STAR Procurement

A New STAR is Born 

Briefly describe the initiative/ project/service; please include your aims and objectives

In October 2023, Knowsley and St Helens Councils joined STAR Procurement as our fifth and sixth Partners in the STAR procurement shared service. This is a 50% increase in the size or STAR and involved complex legal, governance, finance and HR workstreams to get this across the line within the agreed timescales. STAR Procurement is now a six partners strategic procurement shared service delivering positive outcomes for all our communities and residents.

STAR had been actively supporting both organisations over the past twelve to eighteen months providing differing support of both operational and strategic procurement through Service Level Agreements. A STAR internal due diligence process was undertaken and the conclusion drawn was that both proposed partners are a good fit for STAR. Both Partners are mature in terms of procurement and are ready to mobilise their organisation to embrace the opportunity to secure support and success from compliant and effective procurement. A review of the current STAR ‘as-is’ position had also been undertaken and concluded that STAR could grow under its current governance of a delegated joint committee and the operation is legally compliant.

The STAR Procurement Business Plan for 2021-24 comprises of five objectives and this growth of STAR helped us to deliver on all five of our objectives:

Supporting Communities:
– Provides additional opportunities to deliver greater Social Value across new and existing Partners
– Consistency in approach meaning procurement opportunities will be more accessible to local businesses
– Will create the opportunity to review the structure and STAR operation thus leading to the creation of an improved operating model, roles and responsibilities etc. and will create employment and development opportunities.
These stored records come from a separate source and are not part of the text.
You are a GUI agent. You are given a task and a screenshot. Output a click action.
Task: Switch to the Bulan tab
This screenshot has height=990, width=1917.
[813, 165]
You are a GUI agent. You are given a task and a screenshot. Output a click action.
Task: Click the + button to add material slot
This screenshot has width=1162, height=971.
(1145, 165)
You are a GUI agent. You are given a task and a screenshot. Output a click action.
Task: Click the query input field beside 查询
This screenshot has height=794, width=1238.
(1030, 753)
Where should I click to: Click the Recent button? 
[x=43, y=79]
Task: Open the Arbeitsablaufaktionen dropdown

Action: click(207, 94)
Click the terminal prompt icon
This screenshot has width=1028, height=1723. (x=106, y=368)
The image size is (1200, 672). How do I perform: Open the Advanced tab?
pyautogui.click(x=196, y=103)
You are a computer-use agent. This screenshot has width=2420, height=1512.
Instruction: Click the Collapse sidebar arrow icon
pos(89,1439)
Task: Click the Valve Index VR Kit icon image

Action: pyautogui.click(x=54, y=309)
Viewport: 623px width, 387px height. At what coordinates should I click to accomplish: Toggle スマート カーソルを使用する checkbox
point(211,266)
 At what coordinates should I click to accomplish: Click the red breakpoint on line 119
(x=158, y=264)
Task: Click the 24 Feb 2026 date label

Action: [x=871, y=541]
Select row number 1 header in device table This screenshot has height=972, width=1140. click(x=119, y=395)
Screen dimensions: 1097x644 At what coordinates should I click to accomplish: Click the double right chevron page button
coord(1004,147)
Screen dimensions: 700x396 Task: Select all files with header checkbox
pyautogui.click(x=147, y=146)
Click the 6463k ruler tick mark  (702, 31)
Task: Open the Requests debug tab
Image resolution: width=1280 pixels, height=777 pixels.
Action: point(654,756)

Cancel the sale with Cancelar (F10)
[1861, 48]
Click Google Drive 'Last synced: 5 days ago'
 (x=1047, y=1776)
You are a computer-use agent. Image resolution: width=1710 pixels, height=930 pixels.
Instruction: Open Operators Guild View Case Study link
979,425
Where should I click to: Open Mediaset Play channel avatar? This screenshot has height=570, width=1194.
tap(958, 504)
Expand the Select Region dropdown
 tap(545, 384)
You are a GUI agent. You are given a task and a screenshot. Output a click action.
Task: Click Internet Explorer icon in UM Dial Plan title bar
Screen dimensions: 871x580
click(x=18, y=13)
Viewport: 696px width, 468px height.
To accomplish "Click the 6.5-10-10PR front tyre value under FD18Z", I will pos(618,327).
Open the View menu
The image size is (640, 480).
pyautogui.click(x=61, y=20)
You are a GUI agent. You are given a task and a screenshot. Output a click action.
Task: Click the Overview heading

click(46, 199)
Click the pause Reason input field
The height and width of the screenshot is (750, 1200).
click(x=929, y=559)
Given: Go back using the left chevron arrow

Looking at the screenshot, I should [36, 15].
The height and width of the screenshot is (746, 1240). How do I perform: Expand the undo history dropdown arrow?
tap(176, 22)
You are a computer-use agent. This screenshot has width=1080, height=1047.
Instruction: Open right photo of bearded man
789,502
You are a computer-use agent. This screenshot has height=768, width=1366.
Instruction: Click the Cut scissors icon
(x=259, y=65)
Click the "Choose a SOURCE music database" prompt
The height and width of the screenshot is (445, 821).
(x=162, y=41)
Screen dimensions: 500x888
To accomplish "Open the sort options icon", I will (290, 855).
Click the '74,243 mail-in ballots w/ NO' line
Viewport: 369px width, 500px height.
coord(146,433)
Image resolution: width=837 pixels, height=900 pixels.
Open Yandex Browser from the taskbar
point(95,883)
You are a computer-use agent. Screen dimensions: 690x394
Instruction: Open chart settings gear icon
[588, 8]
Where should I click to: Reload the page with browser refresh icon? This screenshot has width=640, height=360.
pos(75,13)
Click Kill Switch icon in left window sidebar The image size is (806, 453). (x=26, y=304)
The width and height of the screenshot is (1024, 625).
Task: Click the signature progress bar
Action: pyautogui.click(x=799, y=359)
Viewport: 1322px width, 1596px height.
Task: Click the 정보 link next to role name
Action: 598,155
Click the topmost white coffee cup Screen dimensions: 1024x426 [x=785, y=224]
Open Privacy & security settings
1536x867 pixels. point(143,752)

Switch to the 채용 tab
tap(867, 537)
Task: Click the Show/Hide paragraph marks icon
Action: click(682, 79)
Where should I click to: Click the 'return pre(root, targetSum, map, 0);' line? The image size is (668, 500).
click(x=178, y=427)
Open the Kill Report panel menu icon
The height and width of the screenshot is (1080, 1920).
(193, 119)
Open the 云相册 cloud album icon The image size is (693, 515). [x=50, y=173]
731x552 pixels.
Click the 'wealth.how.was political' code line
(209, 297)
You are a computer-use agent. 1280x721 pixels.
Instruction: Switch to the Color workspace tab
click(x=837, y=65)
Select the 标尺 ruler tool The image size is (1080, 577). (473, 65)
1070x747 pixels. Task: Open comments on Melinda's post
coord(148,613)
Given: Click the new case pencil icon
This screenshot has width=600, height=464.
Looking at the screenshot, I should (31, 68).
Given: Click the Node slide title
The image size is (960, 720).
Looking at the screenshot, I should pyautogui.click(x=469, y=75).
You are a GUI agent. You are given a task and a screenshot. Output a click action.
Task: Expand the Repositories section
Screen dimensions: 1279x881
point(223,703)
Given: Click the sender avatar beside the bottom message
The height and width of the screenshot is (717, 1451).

There may also be some natural wastage which can contribute to the budget position and re alignment of the structure

Deliver Commercially:
– Full cost recovery meaning no additional costs for existing Partners
– The commercial offer based on safeguarding our current activity and to ensure a continuous improvement approach remains to the existing four Partner Councils
– Costings will be based on anticipated activity and workload as well as TUPE costs and implications and therefore may not be the same as existing Partners
– Greater spending power and influence to help drive efficiencies from new and existing suppliers from greater collaboration and becoming an even ‘bigger buyer’
– On-boarding and mobilisation costs will be charged to new Partners to ensure additional resources and support needed during this phase are funded by them
– By growing in size, this strengthens the critical mass, which may allow and lead to further expansion from ‘coalition of the willing’

Build collaboration:
– Expands the collaborative approach outside of Greater Manchester thus expanding across the Northwest
– Large spending power of two Authorities will create additional economies of scale through collaboration
– Skills, experience and expertise of new staff TUPE transferred into STAR providing greater resilience and workforce diversity

Provide confidence:
– Have a tried and tested approach to mobilisation and on boarding that was successfully implemented for previous growth
– Have undertaken detailed due diligence on proposed new Partners
– Minimal governance changes required to on-board new Partners i.e. amendments to Inter Authority Agreement
– Detailed implementation and on-boarding plan, risk register, and financial/resource monitoring will be undertaken to support this growth

Be Courageous:
– Promotes STAR and its Partners as a successful shared service
– Continue to be national leaders in procurement and shared services

What are the key achievements?

The key achievement is that we have a successful pan-regional six partner procurement shared service that is successfully delivering outcomes to residents and communities. A detailed implementation plan was developed for the on-boarding to ensure that the implementation was managed effectively. Implementation was on a phased basis commencing with a pre-phase to mobilise the new Partners and full integration into the shared procurement service by October 2023, a month ahead of anticipated timeline. Dedicated resources were identified within STAR to help drive this in a planned and a methodical way with robust project management tools and processes in place. Followed the complex governance arrangements ensuring transparent decision making and early support from senior officers and members.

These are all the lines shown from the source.